The international financial institution, World Bank has revealed that the economies of the Gulf Cooperation Council (GCC) are projected to expand by 5.9 percent overall in 2022, with this recovery likely to continue in the long term, driven by the hydrocarbon and non-hydrocarbon sectors.
The latest issue of the World Bank’s Gulf Economic Update (GEU), “Achieving Climate Change Pledges,” describes them as rebounding robustly from the COVID-19 pandemic in 2021 and at the beginning of 2022.
According to the statement, the recovery was driven by the widespread vaccination rollout across the GCC, the relaxation of pandemic restrictions, and developments in the hydrocarbon market. Further, the fiscal deficits have markedly improved, with the GCC external balance reaching pre-pandemic levels in 2021 as energy prices and export earnings strengthened.
As major hydrocarbon exporters, GCC countries may also benefit from changes in the energy markets brought about by the war in Ukraine.
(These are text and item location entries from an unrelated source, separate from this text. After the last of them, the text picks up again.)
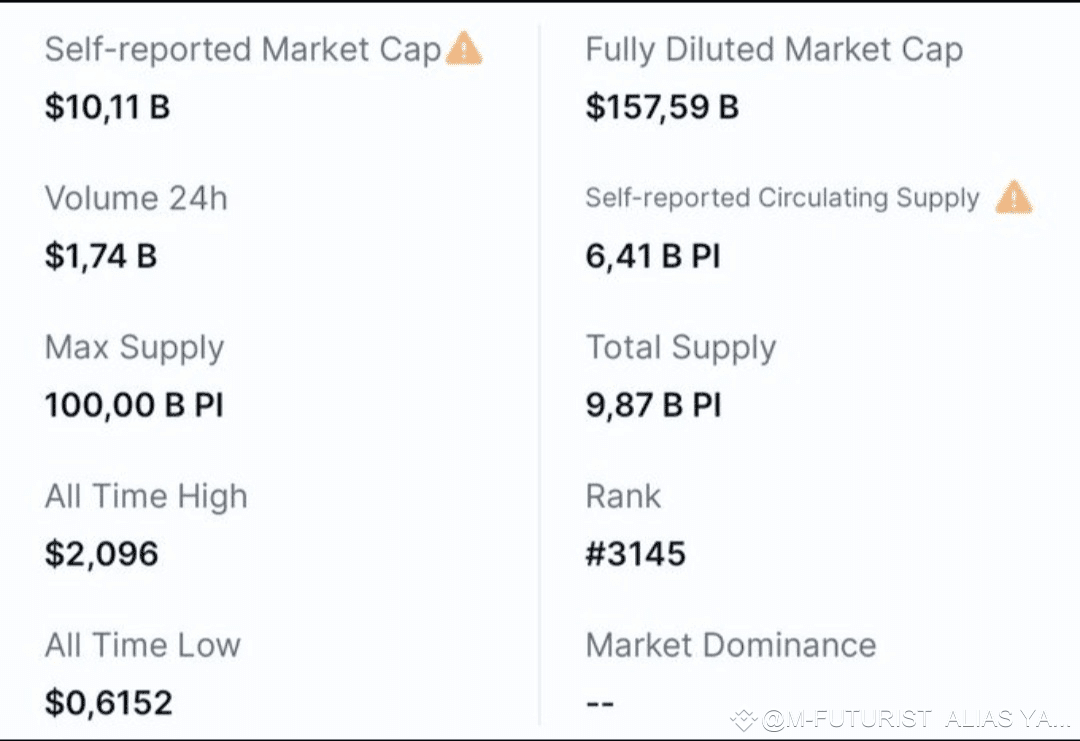1080x741 pixels.
Task: Click warning icon beside Self-reported Market Cap
Action: coord(463,49)
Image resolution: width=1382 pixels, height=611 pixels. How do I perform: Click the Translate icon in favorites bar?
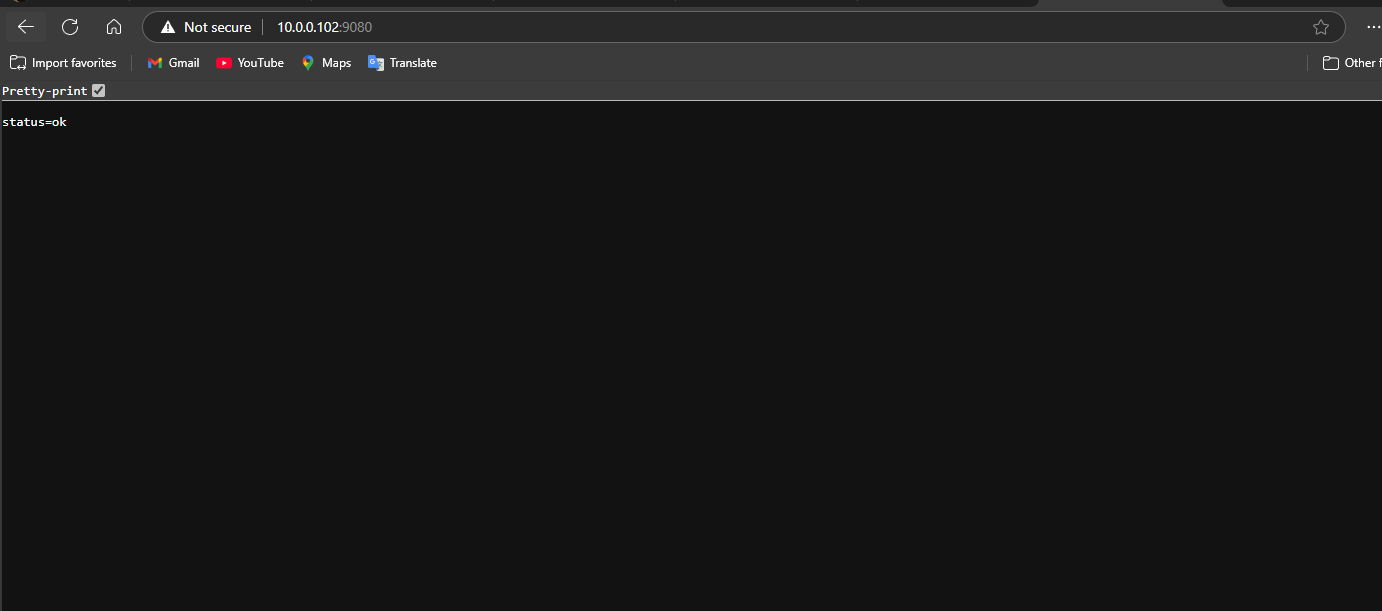376,63

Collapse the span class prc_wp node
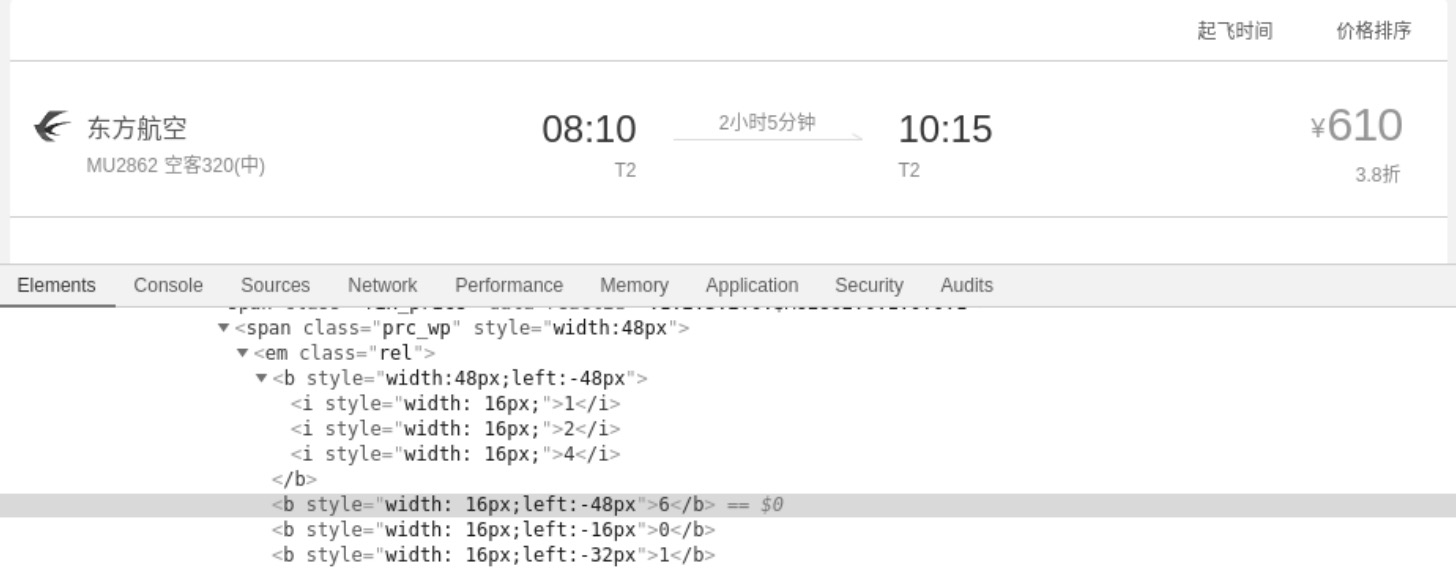pos(224,329)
These countries may see strong fiscal and external surpluses, which could help spur consumer confidence and investments.
“As GCC countries commit to the net-zero objectives laid out in their pledges and strategies, it is important to restructure energy and water subsidies and address the GCC’s challenge of moving to a more sustainable growth model less hydrocarbon dependent and managing the transition to a global low-carbon economic environment that risk to see their oil revenues reduced in the next few decades.”
The special chapter of the GEU discusses opportunities to restructure energy subsidies in the region, as well as opportunities that exist for the GCC countries to become renewable energy powerhouses by diversifying into green technologies.
GCC Countries Outlook
- Bahrain: Bahrain’s economy is expected to accelerate in 2022 to 3.5 percent, boosted by surging energy prices. Recovery in the non-oil economy will be driven by expansion in the transportation and communication sectors, as well as increased agriculture and fishing.
- Kuwait: Economic growth in 2022 is expected to increase to 5.7 percent, due to higher oil output as OPEC+ cuts are phased out and domestic demand strengthens.
- Oman: Growth in 2022 is projected to reach 5.6 percent, underpinned by more than 8 percent growth in the hydrocarbon sector, while the non-oil economy continues to grow by more than 2 percent as faster vaccine rollout strengthens domestic activity.
- Qatar: Real GDP is estimated to rise in 2022 to 4.9 percent on the heels of boosted hydrocarbon exports, while growth in private consumption may be slightly lower, at 4.8 percent, driven by a potential dilution of World Cup proceeds and higher prices.
- Saudi Arabia: Growth is expected to accelerate to 7 percent in 2022, driven by stronger oil output following OPEC+ production cuts and continued growth in non-oil sectors, and supported by stronger consumption, increased tourism, and higher domestic capital spending.
- United Arab Emirates (UAE): Economic recovery is projected to continue in 2022, with growth anticipated to reach 4.7 percent driven by oil and non-oil sectors.